Briefly, processor 4 changes the column entry from rx to its RNS complement rx′, where rx′=(mi−rx), then processor 4 compares rx with ry (step S902). If rx′ is less than ry, then both the row and column entries are changed into their residue complement (step S114, where rx′=(mi−rx) and ry′=(mi−ry)), otherwise keeping rx and ry without change (step S904). After that, processor 4 compares the row (rx) and column (ry) entries. If rx is less than ry, then rx and ry are interchanged (rx⇄ry) for table access.

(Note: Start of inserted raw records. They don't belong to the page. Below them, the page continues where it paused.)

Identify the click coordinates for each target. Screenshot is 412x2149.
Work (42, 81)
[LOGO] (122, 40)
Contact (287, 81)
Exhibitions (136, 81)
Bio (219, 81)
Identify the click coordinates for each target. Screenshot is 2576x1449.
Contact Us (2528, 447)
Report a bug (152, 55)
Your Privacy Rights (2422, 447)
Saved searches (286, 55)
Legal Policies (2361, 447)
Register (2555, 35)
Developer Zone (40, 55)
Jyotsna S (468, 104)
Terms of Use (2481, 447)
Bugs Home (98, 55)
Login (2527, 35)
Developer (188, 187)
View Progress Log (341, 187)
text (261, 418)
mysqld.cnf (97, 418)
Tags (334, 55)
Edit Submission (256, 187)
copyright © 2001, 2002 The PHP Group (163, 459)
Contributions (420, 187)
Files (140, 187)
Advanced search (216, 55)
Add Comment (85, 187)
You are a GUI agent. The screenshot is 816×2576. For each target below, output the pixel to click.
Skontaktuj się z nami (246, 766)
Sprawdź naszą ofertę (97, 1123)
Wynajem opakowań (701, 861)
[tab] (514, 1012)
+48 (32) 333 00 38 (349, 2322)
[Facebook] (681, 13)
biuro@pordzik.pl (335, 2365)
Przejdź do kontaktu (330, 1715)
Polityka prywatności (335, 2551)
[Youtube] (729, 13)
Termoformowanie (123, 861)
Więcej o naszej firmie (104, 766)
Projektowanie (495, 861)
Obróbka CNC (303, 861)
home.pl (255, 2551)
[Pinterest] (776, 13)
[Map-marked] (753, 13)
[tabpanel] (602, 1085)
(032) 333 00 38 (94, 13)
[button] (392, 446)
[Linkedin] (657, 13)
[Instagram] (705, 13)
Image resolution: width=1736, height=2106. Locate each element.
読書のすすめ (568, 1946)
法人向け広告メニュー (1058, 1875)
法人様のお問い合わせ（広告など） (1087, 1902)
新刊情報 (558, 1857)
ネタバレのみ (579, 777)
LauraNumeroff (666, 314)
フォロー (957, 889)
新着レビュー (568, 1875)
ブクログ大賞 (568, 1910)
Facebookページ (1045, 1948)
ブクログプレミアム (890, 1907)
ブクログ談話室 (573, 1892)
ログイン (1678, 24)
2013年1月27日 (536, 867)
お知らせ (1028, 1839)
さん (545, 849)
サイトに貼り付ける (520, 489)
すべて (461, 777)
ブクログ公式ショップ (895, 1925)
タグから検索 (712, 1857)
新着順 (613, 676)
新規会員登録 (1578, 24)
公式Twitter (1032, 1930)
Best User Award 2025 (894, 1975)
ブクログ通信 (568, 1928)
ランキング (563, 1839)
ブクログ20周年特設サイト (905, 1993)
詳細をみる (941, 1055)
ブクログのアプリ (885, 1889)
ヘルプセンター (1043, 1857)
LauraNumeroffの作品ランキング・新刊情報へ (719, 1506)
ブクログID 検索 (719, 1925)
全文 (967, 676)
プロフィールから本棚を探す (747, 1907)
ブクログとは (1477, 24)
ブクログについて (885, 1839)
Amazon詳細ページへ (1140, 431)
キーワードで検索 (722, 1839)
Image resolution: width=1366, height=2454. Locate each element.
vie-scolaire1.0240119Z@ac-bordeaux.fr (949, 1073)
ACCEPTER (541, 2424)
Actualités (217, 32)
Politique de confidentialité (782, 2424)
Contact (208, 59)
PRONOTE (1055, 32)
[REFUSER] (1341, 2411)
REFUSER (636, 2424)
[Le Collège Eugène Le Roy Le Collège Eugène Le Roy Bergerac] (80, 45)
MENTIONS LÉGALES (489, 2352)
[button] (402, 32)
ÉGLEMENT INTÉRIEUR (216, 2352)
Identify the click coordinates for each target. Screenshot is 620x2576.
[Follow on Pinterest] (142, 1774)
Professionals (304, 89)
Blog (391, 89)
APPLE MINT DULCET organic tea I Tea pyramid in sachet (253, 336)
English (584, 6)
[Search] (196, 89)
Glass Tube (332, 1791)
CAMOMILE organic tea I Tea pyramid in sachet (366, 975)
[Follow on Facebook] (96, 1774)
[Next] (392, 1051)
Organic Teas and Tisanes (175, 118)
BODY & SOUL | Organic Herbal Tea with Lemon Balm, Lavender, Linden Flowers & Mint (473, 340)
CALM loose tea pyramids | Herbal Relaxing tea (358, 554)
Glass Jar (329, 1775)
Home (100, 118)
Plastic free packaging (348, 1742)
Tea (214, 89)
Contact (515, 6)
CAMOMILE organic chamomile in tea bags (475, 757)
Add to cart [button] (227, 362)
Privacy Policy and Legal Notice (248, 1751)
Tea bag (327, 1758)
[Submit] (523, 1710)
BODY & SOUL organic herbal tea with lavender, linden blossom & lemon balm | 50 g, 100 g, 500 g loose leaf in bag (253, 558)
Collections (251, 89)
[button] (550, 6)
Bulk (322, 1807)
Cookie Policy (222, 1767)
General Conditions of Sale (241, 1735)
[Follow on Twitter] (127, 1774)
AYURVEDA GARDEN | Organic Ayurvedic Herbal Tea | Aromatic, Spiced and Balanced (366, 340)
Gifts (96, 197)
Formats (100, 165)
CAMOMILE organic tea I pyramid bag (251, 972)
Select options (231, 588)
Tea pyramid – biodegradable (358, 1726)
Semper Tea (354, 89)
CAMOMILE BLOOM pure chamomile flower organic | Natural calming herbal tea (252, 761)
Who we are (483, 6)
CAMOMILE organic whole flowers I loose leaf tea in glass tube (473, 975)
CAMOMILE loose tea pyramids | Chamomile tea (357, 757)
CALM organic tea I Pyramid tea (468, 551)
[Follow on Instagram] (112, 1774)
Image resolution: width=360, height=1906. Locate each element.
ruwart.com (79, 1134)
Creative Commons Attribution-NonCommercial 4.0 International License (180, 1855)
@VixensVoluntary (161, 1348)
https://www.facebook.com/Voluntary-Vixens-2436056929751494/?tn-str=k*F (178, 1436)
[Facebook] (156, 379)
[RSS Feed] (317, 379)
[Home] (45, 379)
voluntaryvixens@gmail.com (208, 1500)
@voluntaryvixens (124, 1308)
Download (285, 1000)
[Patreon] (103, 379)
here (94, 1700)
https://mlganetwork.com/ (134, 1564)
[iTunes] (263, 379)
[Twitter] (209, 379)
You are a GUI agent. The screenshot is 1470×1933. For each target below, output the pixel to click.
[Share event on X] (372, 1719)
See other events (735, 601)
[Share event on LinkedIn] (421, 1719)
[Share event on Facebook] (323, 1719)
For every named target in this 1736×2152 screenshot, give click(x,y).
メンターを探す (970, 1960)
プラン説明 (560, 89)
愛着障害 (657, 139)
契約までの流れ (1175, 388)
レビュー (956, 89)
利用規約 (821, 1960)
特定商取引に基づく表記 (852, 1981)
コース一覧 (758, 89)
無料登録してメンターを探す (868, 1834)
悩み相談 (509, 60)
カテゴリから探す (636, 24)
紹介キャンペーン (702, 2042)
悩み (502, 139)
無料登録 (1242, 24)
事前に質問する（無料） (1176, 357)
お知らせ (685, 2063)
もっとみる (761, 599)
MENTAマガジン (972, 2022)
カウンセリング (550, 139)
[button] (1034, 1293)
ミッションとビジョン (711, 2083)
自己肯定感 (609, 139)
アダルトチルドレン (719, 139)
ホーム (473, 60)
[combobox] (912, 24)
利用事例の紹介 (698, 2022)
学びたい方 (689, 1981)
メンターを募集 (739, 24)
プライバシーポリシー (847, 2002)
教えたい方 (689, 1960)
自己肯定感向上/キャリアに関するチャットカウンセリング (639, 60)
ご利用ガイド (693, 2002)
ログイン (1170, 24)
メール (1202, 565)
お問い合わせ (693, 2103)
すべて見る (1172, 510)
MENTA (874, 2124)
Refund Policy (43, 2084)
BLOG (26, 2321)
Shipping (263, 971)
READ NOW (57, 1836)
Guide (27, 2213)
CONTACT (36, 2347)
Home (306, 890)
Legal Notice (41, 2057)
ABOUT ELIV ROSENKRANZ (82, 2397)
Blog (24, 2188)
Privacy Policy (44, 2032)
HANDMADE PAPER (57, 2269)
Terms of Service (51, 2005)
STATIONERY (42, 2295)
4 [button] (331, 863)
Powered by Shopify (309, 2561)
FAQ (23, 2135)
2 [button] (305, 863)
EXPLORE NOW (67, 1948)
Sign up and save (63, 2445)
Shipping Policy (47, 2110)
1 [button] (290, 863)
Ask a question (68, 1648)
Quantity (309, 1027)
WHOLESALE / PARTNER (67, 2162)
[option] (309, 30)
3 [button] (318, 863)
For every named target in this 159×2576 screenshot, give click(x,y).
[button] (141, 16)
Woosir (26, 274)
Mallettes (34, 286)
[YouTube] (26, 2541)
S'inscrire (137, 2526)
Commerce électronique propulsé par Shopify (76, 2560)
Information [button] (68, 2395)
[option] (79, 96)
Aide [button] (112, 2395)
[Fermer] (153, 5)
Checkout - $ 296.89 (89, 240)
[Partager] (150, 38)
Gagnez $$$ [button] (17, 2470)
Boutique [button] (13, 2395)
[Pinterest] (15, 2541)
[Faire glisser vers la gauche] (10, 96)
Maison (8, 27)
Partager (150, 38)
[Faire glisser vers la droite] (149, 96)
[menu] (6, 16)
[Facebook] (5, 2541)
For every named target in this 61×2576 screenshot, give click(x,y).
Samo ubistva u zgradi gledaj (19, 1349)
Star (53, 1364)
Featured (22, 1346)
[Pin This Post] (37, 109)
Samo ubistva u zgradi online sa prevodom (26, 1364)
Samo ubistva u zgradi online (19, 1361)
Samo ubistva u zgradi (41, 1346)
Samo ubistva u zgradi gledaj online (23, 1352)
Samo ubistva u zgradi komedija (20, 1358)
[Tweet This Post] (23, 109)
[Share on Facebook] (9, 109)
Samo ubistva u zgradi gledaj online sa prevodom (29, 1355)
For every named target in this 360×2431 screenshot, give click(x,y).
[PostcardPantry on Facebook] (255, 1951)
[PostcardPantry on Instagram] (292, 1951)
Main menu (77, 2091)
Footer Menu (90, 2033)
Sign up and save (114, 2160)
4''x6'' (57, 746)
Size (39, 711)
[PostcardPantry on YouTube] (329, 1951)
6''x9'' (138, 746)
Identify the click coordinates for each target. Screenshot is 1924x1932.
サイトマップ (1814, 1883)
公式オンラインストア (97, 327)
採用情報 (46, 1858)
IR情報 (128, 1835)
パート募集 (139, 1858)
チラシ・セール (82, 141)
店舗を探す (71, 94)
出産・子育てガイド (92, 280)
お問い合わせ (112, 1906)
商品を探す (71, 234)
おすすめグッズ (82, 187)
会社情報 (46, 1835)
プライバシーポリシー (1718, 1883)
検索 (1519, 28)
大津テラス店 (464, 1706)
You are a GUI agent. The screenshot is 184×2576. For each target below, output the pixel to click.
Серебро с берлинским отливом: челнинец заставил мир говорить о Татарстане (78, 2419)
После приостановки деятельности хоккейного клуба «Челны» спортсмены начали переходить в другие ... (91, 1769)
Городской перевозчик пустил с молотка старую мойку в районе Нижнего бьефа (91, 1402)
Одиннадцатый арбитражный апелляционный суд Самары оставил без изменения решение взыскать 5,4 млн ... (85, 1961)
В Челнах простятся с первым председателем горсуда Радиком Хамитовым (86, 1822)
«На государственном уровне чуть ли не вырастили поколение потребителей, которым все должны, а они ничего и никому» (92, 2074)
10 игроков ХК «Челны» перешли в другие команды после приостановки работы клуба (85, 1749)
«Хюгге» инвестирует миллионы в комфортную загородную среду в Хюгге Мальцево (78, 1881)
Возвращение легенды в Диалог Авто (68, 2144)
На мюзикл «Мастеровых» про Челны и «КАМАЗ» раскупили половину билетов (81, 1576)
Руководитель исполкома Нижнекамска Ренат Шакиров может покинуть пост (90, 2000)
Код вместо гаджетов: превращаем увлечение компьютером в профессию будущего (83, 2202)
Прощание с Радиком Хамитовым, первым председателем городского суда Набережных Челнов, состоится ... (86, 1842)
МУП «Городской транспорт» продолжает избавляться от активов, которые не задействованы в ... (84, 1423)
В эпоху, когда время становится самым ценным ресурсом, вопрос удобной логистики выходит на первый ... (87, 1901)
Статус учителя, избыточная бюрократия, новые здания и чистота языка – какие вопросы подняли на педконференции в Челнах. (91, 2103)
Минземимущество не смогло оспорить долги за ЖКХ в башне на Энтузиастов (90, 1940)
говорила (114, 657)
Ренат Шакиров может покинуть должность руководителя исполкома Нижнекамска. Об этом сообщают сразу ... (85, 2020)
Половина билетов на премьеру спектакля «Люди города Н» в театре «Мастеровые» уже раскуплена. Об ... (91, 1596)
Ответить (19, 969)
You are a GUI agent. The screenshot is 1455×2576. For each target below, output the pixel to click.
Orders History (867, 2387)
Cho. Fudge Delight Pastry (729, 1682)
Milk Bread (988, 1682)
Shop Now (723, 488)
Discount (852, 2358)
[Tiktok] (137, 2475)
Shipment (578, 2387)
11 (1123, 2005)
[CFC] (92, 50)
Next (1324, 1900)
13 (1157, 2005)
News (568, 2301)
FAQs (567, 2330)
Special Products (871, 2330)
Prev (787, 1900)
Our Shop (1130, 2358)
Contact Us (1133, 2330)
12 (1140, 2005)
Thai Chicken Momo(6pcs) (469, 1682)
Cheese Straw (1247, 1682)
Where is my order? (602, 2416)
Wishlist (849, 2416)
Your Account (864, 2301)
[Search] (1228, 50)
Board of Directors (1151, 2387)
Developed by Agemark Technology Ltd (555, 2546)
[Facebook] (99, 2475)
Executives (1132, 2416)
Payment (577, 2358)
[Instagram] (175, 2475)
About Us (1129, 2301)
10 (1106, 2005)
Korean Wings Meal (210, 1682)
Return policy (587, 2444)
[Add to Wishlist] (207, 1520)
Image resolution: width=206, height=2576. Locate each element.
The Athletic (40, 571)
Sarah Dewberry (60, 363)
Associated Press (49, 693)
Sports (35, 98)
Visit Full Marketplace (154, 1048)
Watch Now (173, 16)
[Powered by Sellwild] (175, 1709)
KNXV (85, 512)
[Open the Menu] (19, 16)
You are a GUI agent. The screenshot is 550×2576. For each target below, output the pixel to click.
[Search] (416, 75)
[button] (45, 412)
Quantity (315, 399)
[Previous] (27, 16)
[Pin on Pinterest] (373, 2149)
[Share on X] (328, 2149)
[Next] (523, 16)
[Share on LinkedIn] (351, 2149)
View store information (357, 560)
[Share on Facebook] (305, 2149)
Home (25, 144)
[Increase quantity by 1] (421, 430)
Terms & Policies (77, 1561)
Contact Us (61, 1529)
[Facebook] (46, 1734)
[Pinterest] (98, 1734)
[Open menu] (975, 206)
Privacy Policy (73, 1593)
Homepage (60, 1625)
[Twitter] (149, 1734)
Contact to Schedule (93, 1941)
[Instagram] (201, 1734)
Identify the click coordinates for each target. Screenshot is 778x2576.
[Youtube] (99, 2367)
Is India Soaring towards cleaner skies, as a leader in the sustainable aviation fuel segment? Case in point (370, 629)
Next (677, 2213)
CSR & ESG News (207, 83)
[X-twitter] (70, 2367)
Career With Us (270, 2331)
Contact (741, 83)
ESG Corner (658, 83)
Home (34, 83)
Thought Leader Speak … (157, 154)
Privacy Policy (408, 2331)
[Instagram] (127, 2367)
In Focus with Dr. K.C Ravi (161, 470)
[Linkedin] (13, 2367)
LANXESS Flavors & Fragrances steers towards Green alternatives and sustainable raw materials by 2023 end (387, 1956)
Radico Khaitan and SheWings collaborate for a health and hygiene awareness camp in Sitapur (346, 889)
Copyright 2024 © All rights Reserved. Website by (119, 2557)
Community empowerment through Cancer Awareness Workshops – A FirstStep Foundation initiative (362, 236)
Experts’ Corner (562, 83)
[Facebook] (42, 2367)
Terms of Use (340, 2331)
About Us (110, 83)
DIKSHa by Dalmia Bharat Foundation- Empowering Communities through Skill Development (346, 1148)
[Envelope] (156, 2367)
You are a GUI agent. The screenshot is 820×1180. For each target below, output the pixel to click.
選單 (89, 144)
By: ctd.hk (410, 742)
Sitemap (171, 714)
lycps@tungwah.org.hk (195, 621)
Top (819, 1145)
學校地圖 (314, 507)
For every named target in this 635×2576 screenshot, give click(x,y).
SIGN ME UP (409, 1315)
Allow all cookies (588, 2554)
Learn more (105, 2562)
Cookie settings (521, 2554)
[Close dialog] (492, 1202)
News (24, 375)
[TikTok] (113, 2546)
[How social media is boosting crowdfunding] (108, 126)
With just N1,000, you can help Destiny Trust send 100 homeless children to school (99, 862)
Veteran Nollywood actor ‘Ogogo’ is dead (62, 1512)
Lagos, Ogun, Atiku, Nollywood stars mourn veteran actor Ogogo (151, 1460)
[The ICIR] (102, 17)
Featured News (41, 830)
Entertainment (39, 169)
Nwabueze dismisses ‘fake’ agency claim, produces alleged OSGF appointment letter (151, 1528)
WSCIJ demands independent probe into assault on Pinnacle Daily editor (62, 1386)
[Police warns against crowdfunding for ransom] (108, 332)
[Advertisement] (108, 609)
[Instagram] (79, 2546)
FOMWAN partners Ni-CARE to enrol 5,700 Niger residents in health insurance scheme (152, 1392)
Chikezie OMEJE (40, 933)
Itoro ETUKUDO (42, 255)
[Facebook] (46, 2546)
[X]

For example, when mi=7, X=10, and Y=19, rx=3, ry=5, rx′=7−3=4, ry′=7−5=2 According to the above approach, the column entry is rx′=4, and the row entry is ry′=2. Therefore, when processor 4 performs a multiplication operation on X and Y, processor 4 would retrieve the value recorded in cell 11 at the 4th column and 2nd row of the multiplication look-up table 12 as the product of the modulo multiplication. The product of X=10 and Y=19 is 190, where the residue |190|7=1. It is consistent with the value: 1 stored in 4th column and 2rd row. In another example, when mi=7, X=11, and Y=15, rx=4, ry=1, rx′=7−4=3, ry′=7−1=6, the column entry is rx=4, and the row entry is ry=1. Therefore, when processor 4 performs a multiplication operation on X and Y (i.e., 11×15), where the residue |165|7=4, processor 4 would retrieve the value: 4 recorded in cell 11 at the 4th column and 1st row of the multiplication look-up table 12 as the product of the multiplication.
In the k-cluster residue number system 2, since the addition and subtraction look-up table 10 and the multiplication look-up table 12 have compressed size, the required size of the memory 6 for storing look-up tables for addition, subtraction, and multiplication operations could be reduced.
Those skilled in the art will readily observe that numerous modifications and alterations of the device and method may be made while retaining the teachings of the invention. Accordingly, the above disclosure should be construed as limited only by the metes and bounds of the appended claims.